Download 1.27.0 here

Scroll down to "Updating the Cardano-Node" if you don't know how to update the node version.

Changes needed:

Remove "ChainDB" from all metrics in Grafana, so that it can be displayed correctly again. E.g.: cardano_node_ChainDB_metrics_epoch_int -> cardano_node_metrics_epoch_int

Full Release Notes

Upgrading the Bootloader

If your Pi already boots from SSD (recently shipped Pi 4 have USB Booting already flashed on) you can skip this section.

  1. Download Pi Imager and install it
  2. Insert the microSD Card in a Card Reader and plug it in your PC
  3. Open Pi Imager and click "Choose OS" -> Misc utility images -> Raspberry Pi 4 EEPROM boot recovery
  4. Click on "Choose SD Card" and select the microSD Card
  5. Click "Write" and wait until finished
  6. Now remove the microSD Card from the PC and plug it into the Pi
  7. Connect a monitor to the Pi and turn it on
  8. If you screen shows a green color, the bootloader had been successfully updated!
  9. Remove the microSD from the Pi

Install the Image

  1. Download the latest release
  2. Plug in the SSD in your PC
  3. Open Pi Imager and scroll down to "Use custom", select the downloaded release
  4. Click on "Choose SD Card" and select the SSD
  5. Click "Write" and wait until finished
  6. You can now connect the SSD with the Pi and turn it on.

Running the Image

These are the login credentials:

Username:ada
Password:lovelace

If you want to change the password, you can do this with passwd

Running a Cardano-Node:

A sample node configuration folder is already preinstalled. To reproduce:

mkdir pi-node
cd pi-node
wget https://hydra.iohk.io/job/Cardano/cardano-node/cardano-deployment/latest-finished/download/1/mainnet-config.json
wget https://hydra.iohk.io/job/Cardano/cardano-node/cardano-deployment/latest-finished/download/1/mainnet-byron-genesis.json
wget https://hydra.iohk.io/job/Cardano/cardano-node/cardano-deployment/latest-finished/download/1/mainnet-shelley-genesis.json
wget https://hydra.iohk.io/job/Cardano/cardano-node/cardano-deployment/latest-finished/download/1/mainnet-topology.json

Starting a Cardano-Node:

cd pi-node
cardano-node run \
   --topology mainnet-topology.json \
   --database-path db \
   --socket-path db/socket \
   --host-addr 0.0.0.0 \
   --port 3000 \
   --config mainnet-config.json

That's it.
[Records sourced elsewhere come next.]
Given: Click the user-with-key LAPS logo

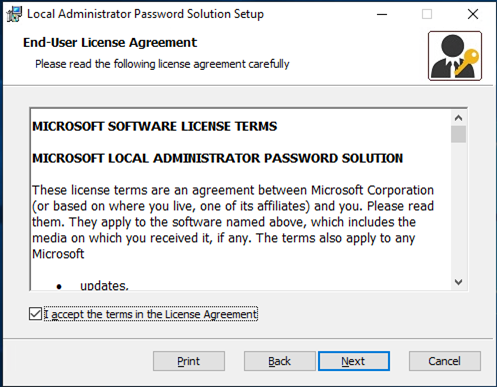Looking at the screenshot, I should pos(455,56).
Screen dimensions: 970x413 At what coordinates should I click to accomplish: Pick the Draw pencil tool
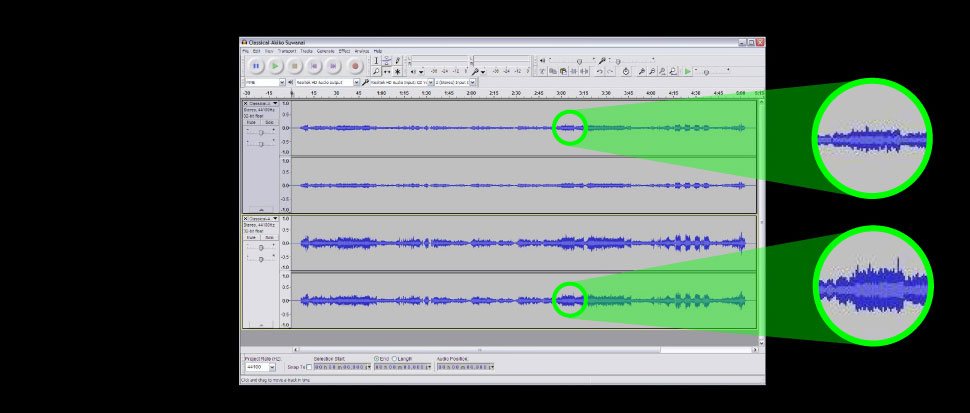[x=397, y=61]

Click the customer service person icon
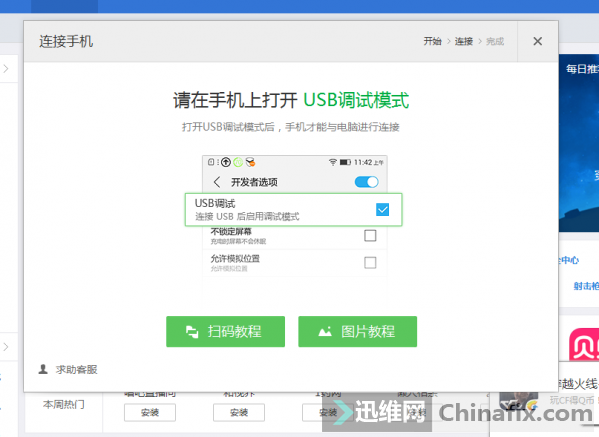[43, 369]
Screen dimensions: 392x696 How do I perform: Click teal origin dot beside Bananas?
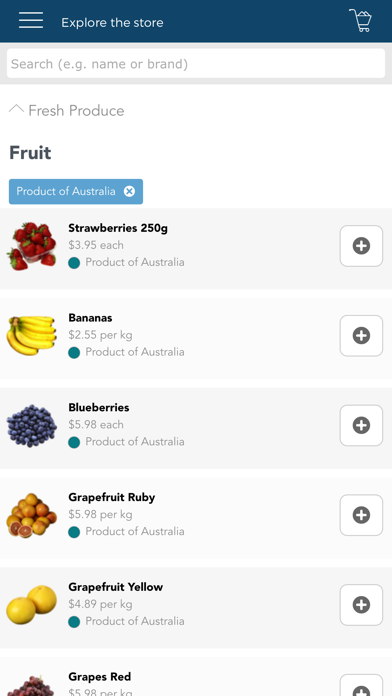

Your node is now starting to sync!

Monitoring

If you want to monitor your node, you can do this with the command startMonitor.

You can access another instance of terminal by pressing alt+F2-F12 buttons. alt+F1 should take you back to the running node.

This will create a Grafana instance at port 5000. A custom dashboard is also already preinstalled. You can find it in the left panel under Dashboard -> Manage. You should find a Dashboard called "Raspberry Pi Node".

To connect to it find your ip addresss by typing: ip a

In your browser type your ip address and the port number: XXX.XXX.X.X:5000

Default Credentials are:
Username: admin
Password: admin

The whole monitoring configuration you can find under /opt/cardano/monitoring

Use stopMonitor to stop the monitoring process.

Updating the Cardano-Node

Currently there is no auto updater built in the Image. In order to update the version, this needs to be done manually. To get the latest Cardano-Node version, join this Telgram group or check in the Getting started section under Note, if there is something new.

Download it and replace the new binaries with the current ones under ~/.local/bin (cardano-node and cardano-cli)

Redownload the the config file:
wget https://hydra.iohk.io/job/Cardano/cardano-node/cardano-deployment/latest-finished/download/1/mainnet-config.json
Change the following parameters in the config file:

  ...
  "TraceBlockFetchDecisions": true,
  ...
  "hasEKG": 12600,
  "hasPrometheus": [
    "127.0.0.1",
    12700
  ],
  ...

Setup a Stake Pool

I can recommend CNTools (make sure the CNTools version is compatible with the Cardano-Node version).

The guide of CoinCashew is also really helpful.

Otherwise I would follow the official guide of cardano.org

For JavaScript enthusiasts this could be helpful: cardanocli-js

Port forwarding

Go to your router settings. You can access them via your browser with the IP address of the router (e.g. 192.168.178.1 or if you have a FritzBox with fritz.box). Then look for an option "Port Forwarding". Choose the IP address of your node(s) and open its/their port(s). Allow TCP. Then save it and that's it.